- _WORK REQUEST_
All of the records are to be copied out exactly, with nothing left out.

━━━━━━━━━━━━━━━━━━━━

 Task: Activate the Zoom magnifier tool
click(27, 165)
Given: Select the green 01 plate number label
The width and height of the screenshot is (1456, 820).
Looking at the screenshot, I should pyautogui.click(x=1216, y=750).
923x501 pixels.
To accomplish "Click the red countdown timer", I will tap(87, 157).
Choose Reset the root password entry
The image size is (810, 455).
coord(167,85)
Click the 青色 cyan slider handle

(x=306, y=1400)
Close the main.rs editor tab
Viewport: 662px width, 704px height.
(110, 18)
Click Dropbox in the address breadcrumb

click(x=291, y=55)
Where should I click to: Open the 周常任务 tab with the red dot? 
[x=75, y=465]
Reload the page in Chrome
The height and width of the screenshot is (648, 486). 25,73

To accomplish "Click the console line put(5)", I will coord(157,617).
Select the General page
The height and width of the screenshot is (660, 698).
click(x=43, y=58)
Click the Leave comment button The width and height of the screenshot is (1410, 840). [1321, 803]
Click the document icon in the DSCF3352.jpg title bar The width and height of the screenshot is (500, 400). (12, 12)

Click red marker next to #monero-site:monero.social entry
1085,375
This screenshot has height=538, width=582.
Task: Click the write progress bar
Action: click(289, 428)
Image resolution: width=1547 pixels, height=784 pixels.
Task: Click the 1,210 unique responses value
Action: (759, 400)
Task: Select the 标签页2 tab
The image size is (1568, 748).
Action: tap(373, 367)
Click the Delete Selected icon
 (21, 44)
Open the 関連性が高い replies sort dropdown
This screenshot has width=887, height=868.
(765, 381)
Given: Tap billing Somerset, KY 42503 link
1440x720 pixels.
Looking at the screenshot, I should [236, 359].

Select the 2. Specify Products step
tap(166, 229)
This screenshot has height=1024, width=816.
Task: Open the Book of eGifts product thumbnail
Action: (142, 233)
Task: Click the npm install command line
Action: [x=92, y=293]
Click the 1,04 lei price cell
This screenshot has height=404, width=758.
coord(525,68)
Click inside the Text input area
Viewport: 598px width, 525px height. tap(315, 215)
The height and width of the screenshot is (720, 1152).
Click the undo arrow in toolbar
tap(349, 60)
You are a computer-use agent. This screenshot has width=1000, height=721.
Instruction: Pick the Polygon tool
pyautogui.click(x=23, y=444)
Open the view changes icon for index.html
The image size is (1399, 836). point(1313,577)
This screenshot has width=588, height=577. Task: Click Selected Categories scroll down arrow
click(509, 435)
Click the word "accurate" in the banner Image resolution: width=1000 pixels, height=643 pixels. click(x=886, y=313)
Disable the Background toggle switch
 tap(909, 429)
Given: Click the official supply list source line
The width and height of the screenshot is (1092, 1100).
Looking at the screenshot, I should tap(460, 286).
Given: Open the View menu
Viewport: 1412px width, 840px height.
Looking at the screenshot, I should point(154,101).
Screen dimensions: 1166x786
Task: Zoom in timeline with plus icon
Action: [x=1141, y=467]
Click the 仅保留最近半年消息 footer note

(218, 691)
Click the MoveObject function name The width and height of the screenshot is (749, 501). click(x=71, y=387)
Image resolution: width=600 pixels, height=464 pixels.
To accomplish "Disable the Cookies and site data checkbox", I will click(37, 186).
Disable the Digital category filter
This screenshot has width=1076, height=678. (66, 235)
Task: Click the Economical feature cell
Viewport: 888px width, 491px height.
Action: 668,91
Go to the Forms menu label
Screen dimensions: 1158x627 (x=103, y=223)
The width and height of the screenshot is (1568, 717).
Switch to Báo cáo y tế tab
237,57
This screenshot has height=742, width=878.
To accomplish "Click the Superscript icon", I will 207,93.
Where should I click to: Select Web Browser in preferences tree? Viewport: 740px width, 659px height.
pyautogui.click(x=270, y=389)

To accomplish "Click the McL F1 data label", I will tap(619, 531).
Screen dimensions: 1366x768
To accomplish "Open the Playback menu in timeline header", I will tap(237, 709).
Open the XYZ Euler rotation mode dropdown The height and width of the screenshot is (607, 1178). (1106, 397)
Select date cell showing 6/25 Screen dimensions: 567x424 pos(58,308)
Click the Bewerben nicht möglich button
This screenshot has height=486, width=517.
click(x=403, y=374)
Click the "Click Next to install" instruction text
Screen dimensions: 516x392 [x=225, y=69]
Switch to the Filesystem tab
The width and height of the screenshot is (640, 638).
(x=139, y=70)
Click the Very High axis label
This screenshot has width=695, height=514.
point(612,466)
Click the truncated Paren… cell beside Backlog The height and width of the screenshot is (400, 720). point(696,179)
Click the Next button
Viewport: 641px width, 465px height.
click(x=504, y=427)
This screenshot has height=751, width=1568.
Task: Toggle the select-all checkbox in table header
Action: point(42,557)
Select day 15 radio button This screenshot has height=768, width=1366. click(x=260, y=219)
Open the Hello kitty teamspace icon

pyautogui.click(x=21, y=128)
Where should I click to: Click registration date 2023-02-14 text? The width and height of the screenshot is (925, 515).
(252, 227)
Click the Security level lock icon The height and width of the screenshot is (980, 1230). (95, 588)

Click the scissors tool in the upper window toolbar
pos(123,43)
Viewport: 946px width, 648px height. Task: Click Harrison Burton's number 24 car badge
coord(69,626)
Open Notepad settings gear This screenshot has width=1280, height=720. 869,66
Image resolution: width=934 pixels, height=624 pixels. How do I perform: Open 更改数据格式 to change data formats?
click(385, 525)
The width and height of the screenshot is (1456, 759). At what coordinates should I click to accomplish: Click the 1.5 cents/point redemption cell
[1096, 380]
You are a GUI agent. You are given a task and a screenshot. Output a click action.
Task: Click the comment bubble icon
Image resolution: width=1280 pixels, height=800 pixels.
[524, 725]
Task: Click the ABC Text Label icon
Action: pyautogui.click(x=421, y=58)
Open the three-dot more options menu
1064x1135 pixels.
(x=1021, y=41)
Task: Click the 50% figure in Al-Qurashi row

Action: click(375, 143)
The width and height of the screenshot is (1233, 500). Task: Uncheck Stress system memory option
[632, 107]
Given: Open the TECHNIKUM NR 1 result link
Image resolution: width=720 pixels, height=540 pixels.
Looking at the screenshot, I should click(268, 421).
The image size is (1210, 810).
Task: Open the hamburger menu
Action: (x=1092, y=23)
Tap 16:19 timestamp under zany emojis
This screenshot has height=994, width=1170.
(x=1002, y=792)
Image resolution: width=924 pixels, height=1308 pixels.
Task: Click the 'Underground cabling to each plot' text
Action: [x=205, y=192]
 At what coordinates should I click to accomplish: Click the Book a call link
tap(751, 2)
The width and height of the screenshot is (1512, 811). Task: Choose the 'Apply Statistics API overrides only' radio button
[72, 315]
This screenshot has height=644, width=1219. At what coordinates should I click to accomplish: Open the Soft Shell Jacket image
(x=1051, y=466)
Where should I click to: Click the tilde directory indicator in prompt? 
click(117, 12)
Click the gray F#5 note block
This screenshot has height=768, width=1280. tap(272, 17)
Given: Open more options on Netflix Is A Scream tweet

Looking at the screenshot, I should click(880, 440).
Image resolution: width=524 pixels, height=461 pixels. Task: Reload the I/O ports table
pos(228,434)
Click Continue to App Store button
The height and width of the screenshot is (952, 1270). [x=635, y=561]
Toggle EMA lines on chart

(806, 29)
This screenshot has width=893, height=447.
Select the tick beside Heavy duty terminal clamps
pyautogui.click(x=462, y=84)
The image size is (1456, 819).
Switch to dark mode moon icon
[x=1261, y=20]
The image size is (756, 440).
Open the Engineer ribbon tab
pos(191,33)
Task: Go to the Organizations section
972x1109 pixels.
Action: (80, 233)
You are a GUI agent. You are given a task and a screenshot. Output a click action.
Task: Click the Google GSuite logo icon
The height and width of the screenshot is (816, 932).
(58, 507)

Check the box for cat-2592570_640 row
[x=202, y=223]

━━━━━━━━━━━━━━━━━━━━

- _SOLUTION TO THE PROBLEM_
 Task: Activate the Zoom magnifier tool
click(27, 165)
Given: Select the green 01 plate number label
The width and height of the screenshot is (1456, 820).
Looking at the screenshot, I should pyautogui.click(x=1216, y=750).
923x501 pixels.
To accomplish "Click the red countdown timer", I will tap(87, 157).
Choose Reset the root password entry
The image size is (810, 455).
coord(167,85)
Click the 青色 cyan slider handle

(x=306, y=1400)
Close the main.rs editor tab
Viewport: 662px width, 704px height.
(110, 18)
Click Dropbox in the address breadcrumb

click(x=291, y=55)
Where should I click to: Open the 周常任务 tab with the red dot? 
[x=75, y=465]
Reload the page in Chrome
The height and width of the screenshot is (648, 486). 25,73

To accomplish "Click the console line put(5)", I will coord(157,617).
Select the General page
The height and width of the screenshot is (660, 698).
click(x=43, y=58)
Click the Leave comment button The width and height of the screenshot is (1410, 840). [1321, 803]
Click the document icon in the DSCF3352.jpg title bar The width and height of the screenshot is (500, 400). (12, 12)

Click red marker next to #monero-site:monero.social entry
1085,375
This screenshot has height=538, width=582.
Task: Click the write progress bar
Action: click(289, 428)
Image resolution: width=1547 pixels, height=784 pixels.
Task: Click the 1,210 unique responses value
Action: (759, 400)
Task: Select the 标签页2 tab
The image size is (1568, 748).
Action: tap(373, 367)
Click the Delete Selected icon
 (21, 44)
Open the 関連性が高い replies sort dropdown
This screenshot has width=887, height=868.
(765, 381)
Given: Tap billing Somerset, KY 42503 link
1440x720 pixels.
Looking at the screenshot, I should [236, 359].

Select the 2. Specify Products step
tap(166, 229)
This screenshot has height=1024, width=816.
Task: Open the Book of eGifts product thumbnail
Action: (142, 233)
Task: Click the npm install command line
Action: [x=92, y=293]
Click the 1,04 lei price cell
This screenshot has height=404, width=758.
coord(525,68)
Click inside the Text input area
Viewport: 598px width, 525px height. tap(315, 215)
The height and width of the screenshot is (720, 1152).
Click the undo arrow in toolbar
tap(349, 60)
You are a computer-use agent. This screenshot has width=1000, height=721.
Instruction: Pick the Polygon tool
pyautogui.click(x=23, y=444)
Open the view changes icon for index.html
The image size is (1399, 836). point(1313,577)
This screenshot has width=588, height=577. Task: Click Selected Categories scroll down arrow
click(509, 435)
Click the word "accurate" in the banner Image resolution: width=1000 pixels, height=643 pixels. click(x=886, y=313)
Disable the Background toggle switch
 tap(909, 429)
Given: Click the official supply list source line
The width and height of the screenshot is (1092, 1100).
Looking at the screenshot, I should tap(460, 286).
Given: Open the View menu
Viewport: 1412px width, 840px height.
Looking at the screenshot, I should point(154,101).
Screen dimensions: 1166x786
Task: Zoom in timeline with plus icon
Action: [x=1141, y=467]
Click the 仅保留最近半年消息 footer note

(218, 691)
Click the MoveObject function name The width and height of the screenshot is (749, 501). click(x=71, y=387)
Image resolution: width=600 pixels, height=464 pixels.
To accomplish "Disable the Cookies and site data checkbox", I will click(37, 186).
Disable the Digital category filter
This screenshot has width=1076, height=678. (66, 235)
Task: Click the Economical feature cell
Viewport: 888px width, 491px height.
Action: 668,91
Go to the Forms menu label
Screen dimensions: 1158x627 (x=103, y=223)
The width and height of the screenshot is (1568, 717).
Switch to Báo cáo y tế tab
237,57
This screenshot has height=742, width=878.
To accomplish "Click the Superscript icon", I will 207,93.
Where should I click to: Select Web Browser in preferences tree? Viewport: 740px width, 659px height.
pyautogui.click(x=270, y=389)

To accomplish "Click the McL F1 data label", I will tap(619, 531).
Screen dimensions: 1366x768
To accomplish "Open the Playback menu in timeline header", I will tap(237, 709).
Open the XYZ Euler rotation mode dropdown The height and width of the screenshot is (607, 1178). (1106, 397)
Select date cell showing 6/25 Screen dimensions: 567x424 pos(58,308)
Click the Bewerben nicht möglich button
This screenshot has height=486, width=517.
click(x=403, y=374)
Click the "Click Next to install" instruction text
Screen dimensions: 516x392 [x=225, y=69]
Switch to the Filesystem tab
The width and height of the screenshot is (640, 638).
(x=139, y=70)
Click the Very High axis label
This screenshot has width=695, height=514.
point(612,466)
Click the truncated Paren… cell beside Backlog The height and width of the screenshot is (400, 720). point(696,179)
Click the Next button
Viewport: 641px width, 465px height.
click(x=504, y=427)
This screenshot has height=751, width=1568.
Task: Toggle the select-all checkbox in table header
Action: point(42,557)
Select day 15 radio button This screenshot has height=768, width=1366. click(x=260, y=219)
Open the Hello kitty teamspace icon

pyautogui.click(x=21, y=128)
Where should I click to: Click registration date 2023-02-14 text? The width and height of the screenshot is (925, 515).
(252, 227)
Click the Security level lock icon The height and width of the screenshot is (980, 1230). (95, 588)

Click the scissors tool in the upper window toolbar
pos(123,43)
Viewport: 946px width, 648px height. Task: Click Harrison Burton's number 24 car badge
coord(69,626)
Open Notepad settings gear This screenshot has width=1280, height=720. 869,66
Image resolution: width=934 pixels, height=624 pixels. How do I perform: Open 更改数据格式 to change data formats?
click(385, 525)
The width and height of the screenshot is (1456, 759). At what coordinates should I click to accomplish: Click the 1.5 cents/point redemption cell
[1096, 380]
You are a GUI agent. You are given a task and a screenshot. Output a click action.
Task: Click the comment bubble icon
Image resolution: width=1280 pixels, height=800 pixels.
[524, 725]
Task: Click the ABC Text Label icon
Action: pyautogui.click(x=421, y=58)
Open the three-dot more options menu
1064x1135 pixels.
(x=1021, y=41)
Task: Click the 50% figure in Al-Qurashi row

Action: click(375, 143)
The width and height of the screenshot is (1233, 500). Task: Uncheck Stress system memory option
[632, 107]
Given: Open the TECHNIKUM NR 1 result link
Image resolution: width=720 pixels, height=540 pixels.
Looking at the screenshot, I should click(268, 421).
The image size is (1210, 810).
Task: Open the hamburger menu
Action: (x=1092, y=23)
Tap 16:19 timestamp under zany emojis
This screenshot has height=994, width=1170.
(x=1002, y=792)
Image resolution: width=924 pixels, height=1308 pixels.
Task: Click the 'Underground cabling to each plot' text
Action: [x=205, y=192]
 At what coordinates should I click to accomplish: Click the Book a call link
tap(751, 2)
The width and height of the screenshot is (1512, 811). Task: Choose the 'Apply Statistics API overrides only' radio button
[72, 315]
This screenshot has height=644, width=1219. At what coordinates should I click to accomplish: Open the Soft Shell Jacket image
(x=1051, y=466)
Where should I click to: Click the tilde directory indicator in prompt? 
click(117, 12)
Click the gray F#5 note block
This screenshot has height=768, width=1280. tap(272, 17)
Given: Open more options on Netflix Is A Scream tweet

Looking at the screenshot, I should click(880, 440).
Image resolution: width=524 pixels, height=461 pixels. Task: Reload the I/O ports table
pos(228,434)
Click Continue to App Store button
The height and width of the screenshot is (952, 1270). [x=635, y=561]
Toggle EMA lines on chart

(806, 29)
This screenshot has width=893, height=447.
Select the tick beside Heavy duty terminal clamps
pyautogui.click(x=462, y=84)
The image size is (1456, 819).
Switch to dark mode moon icon
[x=1261, y=20]
The image size is (756, 440).
Open the Engineer ribbon tab
pos(191,33)
Task: Go to the Organizations section
972x1109 pixels.
Action: (80, 233)
You are a GUI agent. You are given a task and a screenshot. Output a click action.
Task: Click the Google GSuite logo icon
The height and width of the screenshot is (816, 932).
(58, 507)

Check the box for cat-2592570_640 row
[x=202, y=223]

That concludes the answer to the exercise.